This is no small task considering the agency currently provides 36,000 mobile devices to its employees stationed in almost every country in the world.
The State Department wants to suit up its employees with “the most contemporary” mobile devices available, but at a reduced price.
The agency is in the market for information to help it implement a highly capable, centrally managed cell service and mobile device program, according to a request for information released Aug. 14.
“These models will include the use of best-in-class fulfillment processes, enabling technology, and policies that improve process compliance,” the RFI stated.
This is no small task considering the agency currently provides 36,000 mobile devices to its employees stationed in almost every country in the world. State currently allocates about $16 million each year to expenses related to cell service and mobile devices.

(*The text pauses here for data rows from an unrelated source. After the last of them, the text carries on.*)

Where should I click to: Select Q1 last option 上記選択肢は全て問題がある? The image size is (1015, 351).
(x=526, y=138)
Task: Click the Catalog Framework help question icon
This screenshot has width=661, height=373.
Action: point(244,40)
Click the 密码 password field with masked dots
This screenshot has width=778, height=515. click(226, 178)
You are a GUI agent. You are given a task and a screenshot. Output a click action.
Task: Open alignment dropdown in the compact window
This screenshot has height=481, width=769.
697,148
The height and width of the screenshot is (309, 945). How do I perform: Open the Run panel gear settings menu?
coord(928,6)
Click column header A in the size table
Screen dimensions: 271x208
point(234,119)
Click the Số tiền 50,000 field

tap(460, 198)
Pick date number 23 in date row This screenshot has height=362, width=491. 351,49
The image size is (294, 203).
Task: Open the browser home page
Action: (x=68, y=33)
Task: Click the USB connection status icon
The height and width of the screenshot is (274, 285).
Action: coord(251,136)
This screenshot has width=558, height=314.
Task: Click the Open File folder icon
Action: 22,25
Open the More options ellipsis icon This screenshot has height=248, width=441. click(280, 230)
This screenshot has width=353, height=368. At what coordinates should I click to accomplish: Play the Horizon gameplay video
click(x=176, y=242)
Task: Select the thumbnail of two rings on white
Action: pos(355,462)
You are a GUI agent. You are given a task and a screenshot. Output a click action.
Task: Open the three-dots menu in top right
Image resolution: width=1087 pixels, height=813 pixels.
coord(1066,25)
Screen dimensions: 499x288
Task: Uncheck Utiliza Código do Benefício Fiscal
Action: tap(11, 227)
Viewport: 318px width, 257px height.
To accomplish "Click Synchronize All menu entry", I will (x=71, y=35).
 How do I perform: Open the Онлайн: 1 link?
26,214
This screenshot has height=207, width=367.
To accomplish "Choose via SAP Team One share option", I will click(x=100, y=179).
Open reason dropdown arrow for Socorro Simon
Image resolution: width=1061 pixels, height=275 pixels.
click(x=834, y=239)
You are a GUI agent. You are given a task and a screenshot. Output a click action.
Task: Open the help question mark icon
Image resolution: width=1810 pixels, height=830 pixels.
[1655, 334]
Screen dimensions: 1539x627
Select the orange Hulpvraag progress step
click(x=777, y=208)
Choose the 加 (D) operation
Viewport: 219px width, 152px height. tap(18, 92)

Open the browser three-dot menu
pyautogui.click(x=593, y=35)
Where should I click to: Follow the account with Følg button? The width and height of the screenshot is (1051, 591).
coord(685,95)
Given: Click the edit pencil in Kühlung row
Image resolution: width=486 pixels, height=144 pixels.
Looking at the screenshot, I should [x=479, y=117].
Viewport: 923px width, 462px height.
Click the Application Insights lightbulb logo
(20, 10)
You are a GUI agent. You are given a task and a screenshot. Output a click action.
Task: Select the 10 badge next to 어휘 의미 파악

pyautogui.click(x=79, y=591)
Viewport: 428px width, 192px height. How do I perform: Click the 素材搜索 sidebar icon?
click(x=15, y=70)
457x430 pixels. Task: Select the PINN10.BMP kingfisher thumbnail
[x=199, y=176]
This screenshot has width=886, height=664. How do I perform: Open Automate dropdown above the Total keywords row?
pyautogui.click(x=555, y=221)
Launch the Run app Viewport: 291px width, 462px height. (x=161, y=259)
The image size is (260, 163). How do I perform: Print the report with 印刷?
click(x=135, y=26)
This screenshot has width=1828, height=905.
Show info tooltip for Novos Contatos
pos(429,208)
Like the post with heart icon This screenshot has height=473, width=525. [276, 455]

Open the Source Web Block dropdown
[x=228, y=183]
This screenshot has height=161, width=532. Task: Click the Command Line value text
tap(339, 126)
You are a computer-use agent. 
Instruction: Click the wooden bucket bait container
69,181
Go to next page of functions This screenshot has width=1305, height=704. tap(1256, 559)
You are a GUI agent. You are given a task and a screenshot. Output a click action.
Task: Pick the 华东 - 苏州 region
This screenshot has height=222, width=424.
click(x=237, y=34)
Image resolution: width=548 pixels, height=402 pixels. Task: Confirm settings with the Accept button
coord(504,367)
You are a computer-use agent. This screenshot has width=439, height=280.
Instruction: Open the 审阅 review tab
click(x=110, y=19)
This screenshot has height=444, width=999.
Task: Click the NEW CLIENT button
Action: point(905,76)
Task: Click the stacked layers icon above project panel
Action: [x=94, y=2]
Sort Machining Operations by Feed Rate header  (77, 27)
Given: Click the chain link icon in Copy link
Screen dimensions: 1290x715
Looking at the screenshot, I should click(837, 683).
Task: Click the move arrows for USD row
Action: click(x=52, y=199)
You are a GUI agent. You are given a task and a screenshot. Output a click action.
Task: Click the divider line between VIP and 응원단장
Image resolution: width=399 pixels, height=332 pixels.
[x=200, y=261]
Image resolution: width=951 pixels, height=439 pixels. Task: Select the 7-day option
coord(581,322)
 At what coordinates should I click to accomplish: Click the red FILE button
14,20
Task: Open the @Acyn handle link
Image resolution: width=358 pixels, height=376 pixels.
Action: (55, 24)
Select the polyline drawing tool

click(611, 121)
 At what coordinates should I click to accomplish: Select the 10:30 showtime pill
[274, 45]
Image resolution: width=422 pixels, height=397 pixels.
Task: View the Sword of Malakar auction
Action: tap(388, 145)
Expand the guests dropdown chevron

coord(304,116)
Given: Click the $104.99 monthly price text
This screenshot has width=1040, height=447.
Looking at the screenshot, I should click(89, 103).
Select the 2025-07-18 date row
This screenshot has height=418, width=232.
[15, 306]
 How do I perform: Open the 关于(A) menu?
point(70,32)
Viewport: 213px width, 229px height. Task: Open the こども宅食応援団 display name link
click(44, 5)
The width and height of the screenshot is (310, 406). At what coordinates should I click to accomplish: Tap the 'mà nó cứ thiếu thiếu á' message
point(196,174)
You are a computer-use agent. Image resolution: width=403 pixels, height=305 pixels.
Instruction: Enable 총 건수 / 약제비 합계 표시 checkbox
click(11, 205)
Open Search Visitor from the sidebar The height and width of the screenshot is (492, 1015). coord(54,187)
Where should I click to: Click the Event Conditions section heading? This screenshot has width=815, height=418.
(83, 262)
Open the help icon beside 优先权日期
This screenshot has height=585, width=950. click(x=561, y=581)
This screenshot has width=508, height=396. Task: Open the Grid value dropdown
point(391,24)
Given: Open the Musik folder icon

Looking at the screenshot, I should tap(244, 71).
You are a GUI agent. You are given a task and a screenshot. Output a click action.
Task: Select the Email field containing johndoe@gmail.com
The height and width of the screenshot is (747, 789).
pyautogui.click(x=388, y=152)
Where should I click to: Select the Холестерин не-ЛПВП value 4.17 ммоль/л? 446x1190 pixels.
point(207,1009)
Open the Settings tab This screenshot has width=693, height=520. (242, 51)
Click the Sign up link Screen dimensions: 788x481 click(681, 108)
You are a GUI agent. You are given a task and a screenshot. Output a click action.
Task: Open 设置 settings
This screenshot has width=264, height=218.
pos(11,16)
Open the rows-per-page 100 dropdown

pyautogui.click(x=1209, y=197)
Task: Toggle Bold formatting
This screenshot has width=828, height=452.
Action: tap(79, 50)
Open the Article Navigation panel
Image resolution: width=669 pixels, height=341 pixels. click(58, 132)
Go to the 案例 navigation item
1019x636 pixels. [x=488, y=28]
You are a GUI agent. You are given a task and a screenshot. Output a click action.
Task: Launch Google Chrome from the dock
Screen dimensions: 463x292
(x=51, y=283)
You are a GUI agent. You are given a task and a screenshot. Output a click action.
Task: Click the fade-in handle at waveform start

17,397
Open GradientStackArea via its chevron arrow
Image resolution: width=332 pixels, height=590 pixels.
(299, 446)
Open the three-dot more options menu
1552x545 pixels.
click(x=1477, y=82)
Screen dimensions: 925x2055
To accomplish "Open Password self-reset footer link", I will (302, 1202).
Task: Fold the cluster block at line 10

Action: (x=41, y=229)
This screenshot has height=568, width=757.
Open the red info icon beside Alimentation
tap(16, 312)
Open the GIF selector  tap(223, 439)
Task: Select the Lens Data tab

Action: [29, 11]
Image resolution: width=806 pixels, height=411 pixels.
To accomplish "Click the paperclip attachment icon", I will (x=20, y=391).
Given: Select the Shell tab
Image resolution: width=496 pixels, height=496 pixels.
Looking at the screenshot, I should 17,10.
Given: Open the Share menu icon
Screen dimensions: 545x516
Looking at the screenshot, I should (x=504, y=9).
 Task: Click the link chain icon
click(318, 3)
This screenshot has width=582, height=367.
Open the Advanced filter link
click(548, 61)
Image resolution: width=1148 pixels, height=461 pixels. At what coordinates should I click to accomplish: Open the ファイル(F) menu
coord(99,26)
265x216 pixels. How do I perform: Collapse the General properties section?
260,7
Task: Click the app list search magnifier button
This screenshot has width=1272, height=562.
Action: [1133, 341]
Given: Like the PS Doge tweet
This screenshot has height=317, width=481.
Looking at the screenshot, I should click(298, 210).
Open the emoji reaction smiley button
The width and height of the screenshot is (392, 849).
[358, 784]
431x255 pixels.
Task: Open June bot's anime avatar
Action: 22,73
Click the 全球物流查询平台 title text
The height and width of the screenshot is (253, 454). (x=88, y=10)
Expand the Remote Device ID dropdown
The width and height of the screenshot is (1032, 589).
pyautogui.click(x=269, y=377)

To add some context: As a whole, the federal government spends about $1.2 billion annually on 1.5 million mobile devices and services each year, according to the Office of Management and Budget.
The agency wants to minimize the costs of initial delivery, replacements, upgrades and cell plan adjustments and discontinuations, according to the notice.
But cutting costs may be less of a matter of finding a service provider who can offer a great deal, and more of simply keeping track of the models it already has. State published its RFI only a few months after a Government Accountability Office report discovered the agency has not been keeping an inventory of its employees’ mobile devices.
State provides mobile device services for all four of its employee groups: nontravelers based in the U.S., domestic travelers, international travelers and those based overseas.
It currently uses AT&T, Sprint, Verizon and T-Mobile as its service providers, according to the notice.
Company responses to the RFI should include information on how it plans to manage the program, its methods for supporting those devices it provides and descriptions of how it handled similarly sized contracts.